Apa yang menjadi dasar analisis Komite pembentukan Kabupaten Sumbawa Barat bentukan Kyia Zulkifli melihat dalam persfektif dari kesamaan pandangan diantara komunitas yang ada diwilayah Sumbawa Barat. mereka melihat bahwa batas teritorial yang direkomendasi selama dua tahun ini ternyata tidak mampu memperoleh kesamaan pandangan di antara komunitas didalamnya baik dari segi urgensi pemekaran wilayah, aspirasi politik masyarakat, maupun aspek-aspek lain yang mendukung akselerasi daerah otonom baru. Merekapun melihat bahwa Tim pengkajian Komite Pemekaran kabupaten Sumbawa mempunyai kesalahan seperti dalam hal : Standar Skor minimal kelulusan, pendekatan pendataan, penerapan metodologi kajian, hasil analisis serta rekomendasi yang dikeluarkan.

---*---

▶ _URAIAN TUGAS_
Menurut kutipan dokumen tentang pembentukan Kabupaten Sumbawa Barat, dalam hal apa saja Tim pengkajian Komite Pemekaran kabupaten Sumbawa dinilai mempunyai kesalahan? Entri yang menyusul merupakan bahan tersendiri yang terpisah dari kutipan dokumen.

▶ _DATA TERCATAT_
---*---

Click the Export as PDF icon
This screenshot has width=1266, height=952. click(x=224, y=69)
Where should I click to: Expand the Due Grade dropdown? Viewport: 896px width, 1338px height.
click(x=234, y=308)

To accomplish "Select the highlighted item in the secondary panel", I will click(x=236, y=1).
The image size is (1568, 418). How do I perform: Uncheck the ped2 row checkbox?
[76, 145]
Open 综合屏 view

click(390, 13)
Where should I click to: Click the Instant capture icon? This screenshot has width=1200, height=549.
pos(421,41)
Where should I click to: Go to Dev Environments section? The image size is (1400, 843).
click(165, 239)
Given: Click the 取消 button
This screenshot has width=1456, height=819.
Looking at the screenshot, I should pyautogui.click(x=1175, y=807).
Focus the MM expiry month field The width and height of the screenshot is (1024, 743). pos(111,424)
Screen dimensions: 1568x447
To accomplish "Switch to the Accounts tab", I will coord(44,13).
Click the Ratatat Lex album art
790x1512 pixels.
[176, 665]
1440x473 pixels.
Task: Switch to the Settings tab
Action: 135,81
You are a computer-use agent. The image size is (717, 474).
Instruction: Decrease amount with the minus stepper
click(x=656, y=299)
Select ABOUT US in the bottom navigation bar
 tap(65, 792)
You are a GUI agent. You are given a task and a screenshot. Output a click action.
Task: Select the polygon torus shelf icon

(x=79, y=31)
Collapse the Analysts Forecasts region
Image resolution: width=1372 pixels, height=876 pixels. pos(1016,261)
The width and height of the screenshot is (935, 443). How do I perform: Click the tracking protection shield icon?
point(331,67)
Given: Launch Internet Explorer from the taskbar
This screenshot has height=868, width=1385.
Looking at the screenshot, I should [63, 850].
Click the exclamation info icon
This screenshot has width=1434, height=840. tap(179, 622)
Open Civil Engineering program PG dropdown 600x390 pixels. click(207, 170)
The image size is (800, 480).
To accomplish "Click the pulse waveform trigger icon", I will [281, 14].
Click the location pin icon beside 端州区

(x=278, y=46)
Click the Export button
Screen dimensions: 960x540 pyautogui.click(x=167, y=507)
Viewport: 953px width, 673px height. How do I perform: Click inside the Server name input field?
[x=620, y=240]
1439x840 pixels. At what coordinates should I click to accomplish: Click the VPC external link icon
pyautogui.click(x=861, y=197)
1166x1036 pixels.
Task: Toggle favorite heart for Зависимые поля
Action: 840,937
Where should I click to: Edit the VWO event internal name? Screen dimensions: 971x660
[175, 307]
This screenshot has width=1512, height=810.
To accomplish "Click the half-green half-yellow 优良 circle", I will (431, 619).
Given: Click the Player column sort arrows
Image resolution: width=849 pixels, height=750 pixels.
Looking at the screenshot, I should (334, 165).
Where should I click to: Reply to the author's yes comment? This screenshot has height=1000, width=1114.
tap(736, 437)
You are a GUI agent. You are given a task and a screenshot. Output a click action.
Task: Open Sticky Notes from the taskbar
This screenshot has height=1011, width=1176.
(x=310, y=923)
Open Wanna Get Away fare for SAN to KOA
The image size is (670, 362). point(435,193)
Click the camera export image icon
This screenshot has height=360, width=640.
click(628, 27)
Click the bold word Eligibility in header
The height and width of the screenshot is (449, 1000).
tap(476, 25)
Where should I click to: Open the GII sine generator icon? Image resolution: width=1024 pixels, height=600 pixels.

---*---

▶ _HASIL PENGERJAAN_
Kesalahannya ada pada standar skor minimal kelulusan, pendekatan pendataan, penerapan metodologi kajian, hasil analisis, serta rekomendasi yang dikeluarkan.